_WHAT TO PRODUCE_: Beginning with the line that holds "1000x769 pixels." and ending with the last line of the entries, please output each line exactly, apart from any pictures.

[Collected data entries]

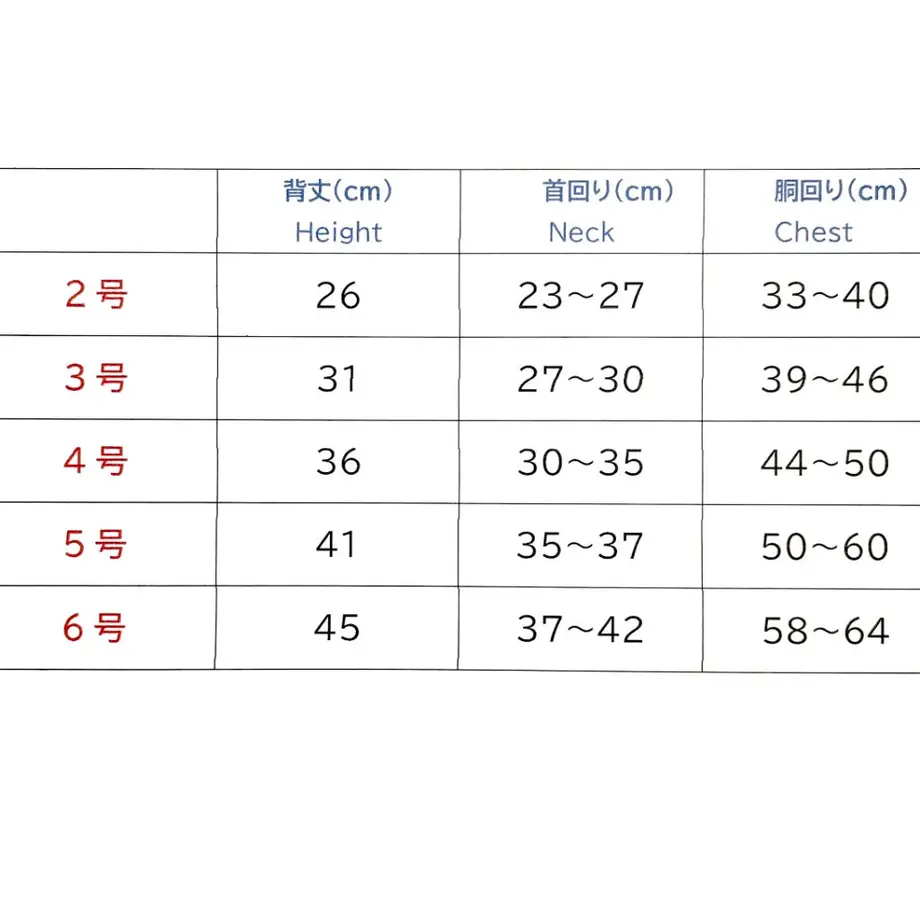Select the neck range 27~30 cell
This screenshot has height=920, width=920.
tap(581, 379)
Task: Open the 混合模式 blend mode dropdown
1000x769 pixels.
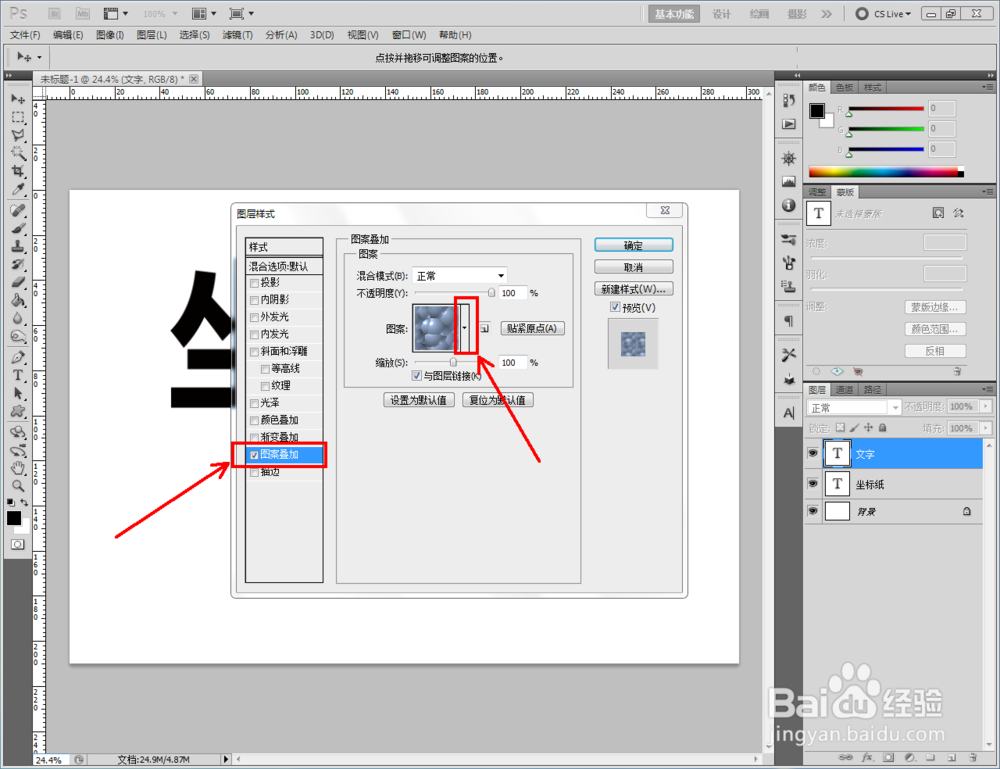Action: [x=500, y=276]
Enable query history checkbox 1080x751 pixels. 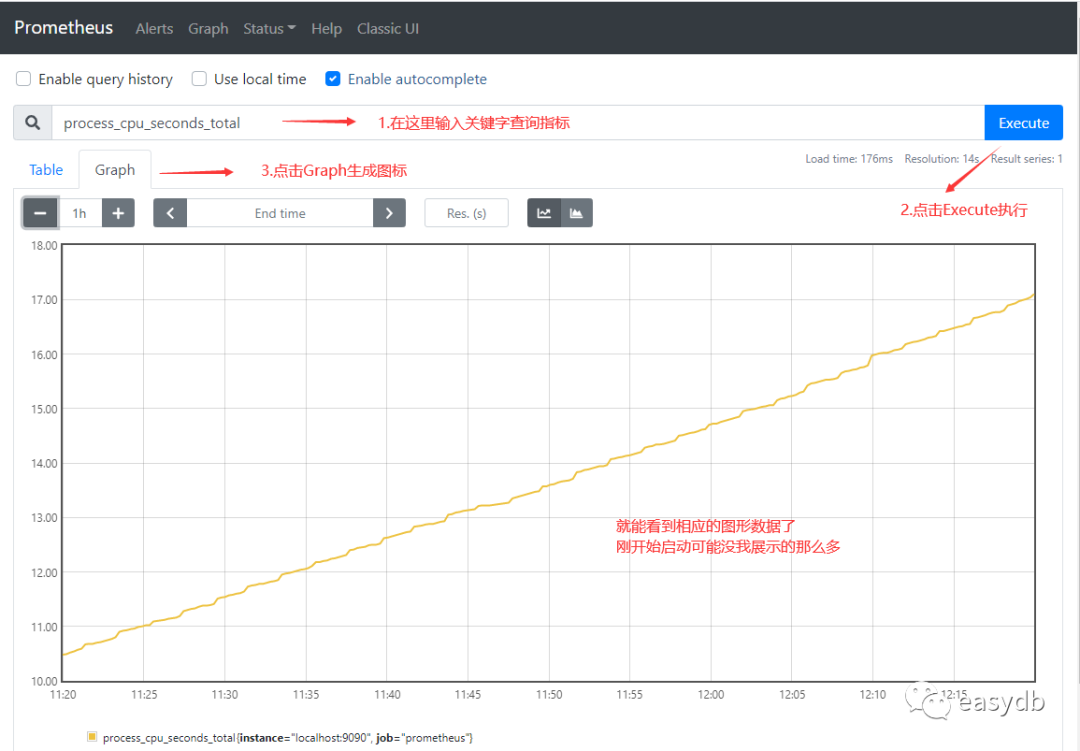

_THE ANSWER_:
1000x769 pixels.
Action: [x=500, y=276]
Enable query history checkbox 1080x751 pixels. 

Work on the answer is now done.